→ **Source passage**

So what we have here is a 3D tensor of 8-bit integers. More precisely, it’s an array of
60,000 matrices of 28 × 8 integers. Each such matrix is a grayscale image, with coefficients
between 0 and 255.

Let’s display the fourth digit in this 3D tensor, using the library Matplotlib


In [None]:
digit = train_images[4]

import matplotlib.pyplot as plt
%matplotlib inline

plt.imshow(digit, cmap=plt.cm.binary)
plt.show()

### Tensors slicing
The following example selects digits #10 to #100 (#100 isn’t included) and puts
them in an array of shape (90, 28, 28):

In [None]:
my_slice = train_images[10:100]
print(my_slice.shape)

It’s equivalent to this more detailed notation, which specifies a start index and stop
index for the slice along each tensor axis. Note that : is equivalent to selecting the
entire axis:

In [None]:
my_slice = train_images[10:100, :, :]
print(my_slice.shape)

In general, you may select between any two indices along each tensor axis. For
instance, in order to select 14 × 14 pixels in the bottom-right corner of all images, you
do this:

In [None]:
my_slice = train_images[:, 14:, 14:]

It’s also possible to use negative indices. Much like negative indices in Python lists,
they indicate a position relative to the end of the current axis. In order to crop the
images to patches of 14 × 14 pixels centered in the middle, you do this:

In [None]:
my_slice = train_images[:, 7:-7, 7:-7]

## Batches and tensor notations in Keras/TensorFlow

### Dimension 0 = samples axis
In general, the first axis (axis 0, because indexing starts at 0) in all data tensors you’ll
come across in deep learning will be the samples axis (sometimes called the samples
dimension). In the MNIST example, samples are images of digits.

### Batches 
In addition, deep-learning models don’t process an entire dataset at once; rather,
they break the data into small batches. 

When considering such a batch tensor, the first axis (axis 0) is called the batch axis or
batch dimension. This is a term you’ll frequently encounter when using Keras and other
deep-learning libraries.

Concretely, here’s one batch of our MNIST digits,
with batch size of 128:

In [None]:
batch = train_images[:128]

And here’s the next batch:

In [None]:
batch = train_images[128:256]

And the nth batch:

In [None]:
batch = train_images[128 * n:128 * (n + 1)]


## Real-world examples of data tensors

### Vector Data

2D tensors of shape (samples, features)
samples could be the batch (size=batch_size)


Previously we called this Matrix (2D), which is still true.
But remember, we talk here about each entry of data, where each row is a vector.
We have array of Vector data, so it's a Matrix, each row is Vector data.

This is the most common case. In such a dataset, each single data point can be encoded
as a vector, and thus a batch of data will be encoded as a 2D tensor (that is, an array of
vectors), where the first axis is the samples axis and the second axis is the features axis.

→ **What to produce**
Rewrite the tensor passage starting at the words "### Vector Data" and stopping after "the features axis.", changing "features axis" to "feature axis". The data that comes next is from a different source than the tensor passage.

→ **Dataset rows**

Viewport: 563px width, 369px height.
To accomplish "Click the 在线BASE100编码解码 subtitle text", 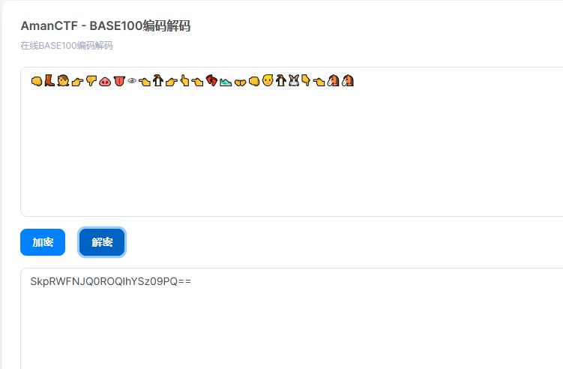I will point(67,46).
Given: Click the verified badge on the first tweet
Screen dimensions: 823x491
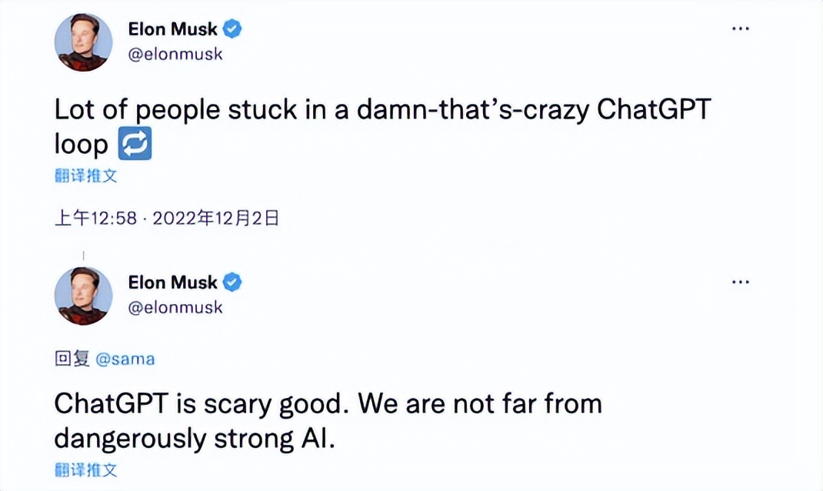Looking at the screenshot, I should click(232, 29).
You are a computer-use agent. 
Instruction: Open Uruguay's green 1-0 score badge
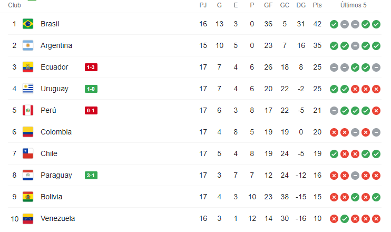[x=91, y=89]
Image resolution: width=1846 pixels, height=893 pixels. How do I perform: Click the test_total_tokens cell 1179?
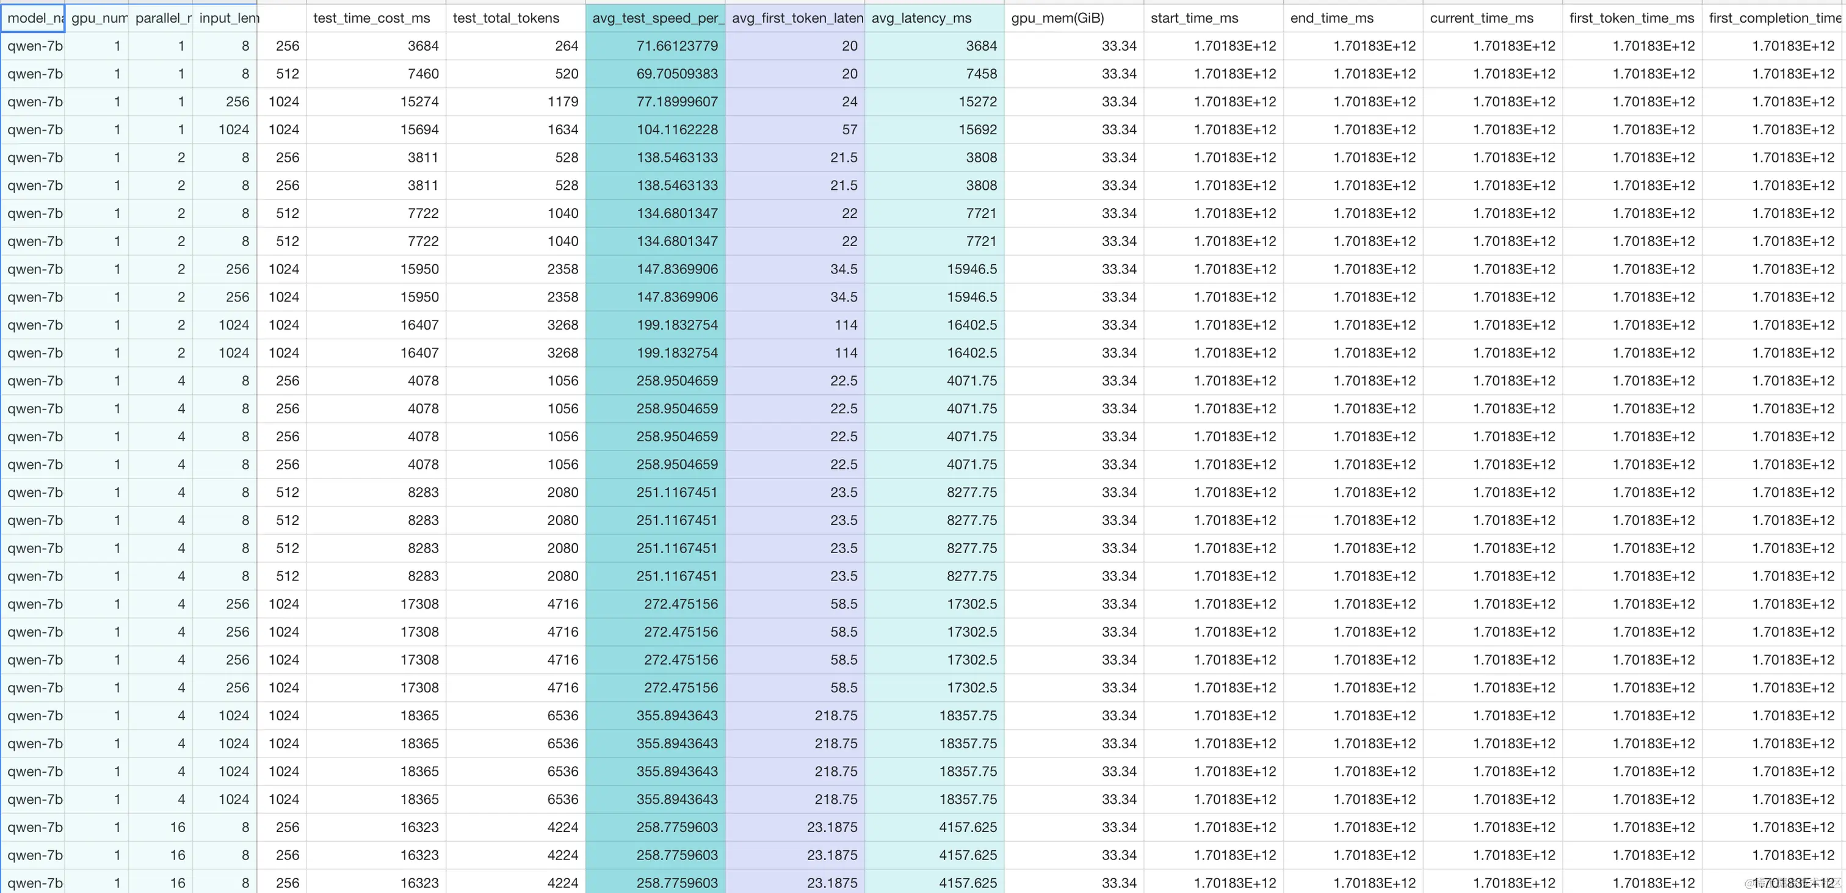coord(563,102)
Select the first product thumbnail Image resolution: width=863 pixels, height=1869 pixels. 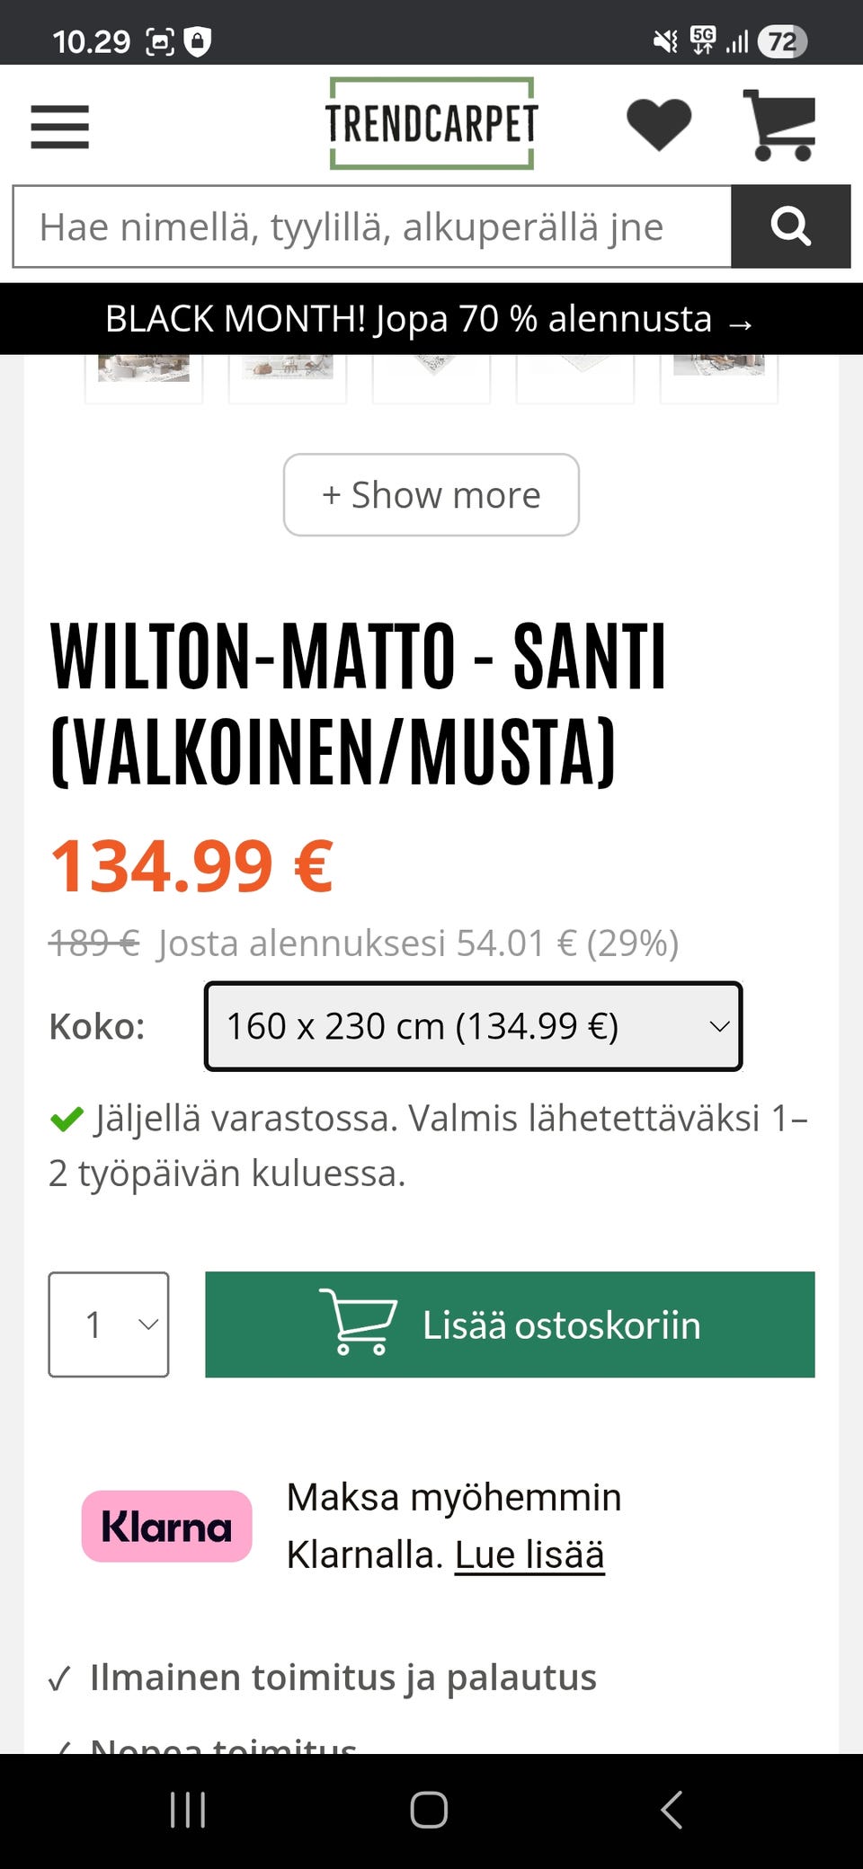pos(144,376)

→ **Answer for the task**
### Vector Data

2D tensors of shape (samples, features)
samples could be the batch (size=batch_size)


Previously we called this Matrix (2D), which is still true.
But remember, we talk here about each entry of data, where each row is a vector.
We have array of Vector data, so it's a Matrix, each row is Vector data.

This is the most common case. In such a dataset, each single data point can be encoded
as a vector, and thus a batch of data will be encoded as a 2D tensor (that is, an array of
vectors), where the first axis is the samples axis and the second axis is the feature axis.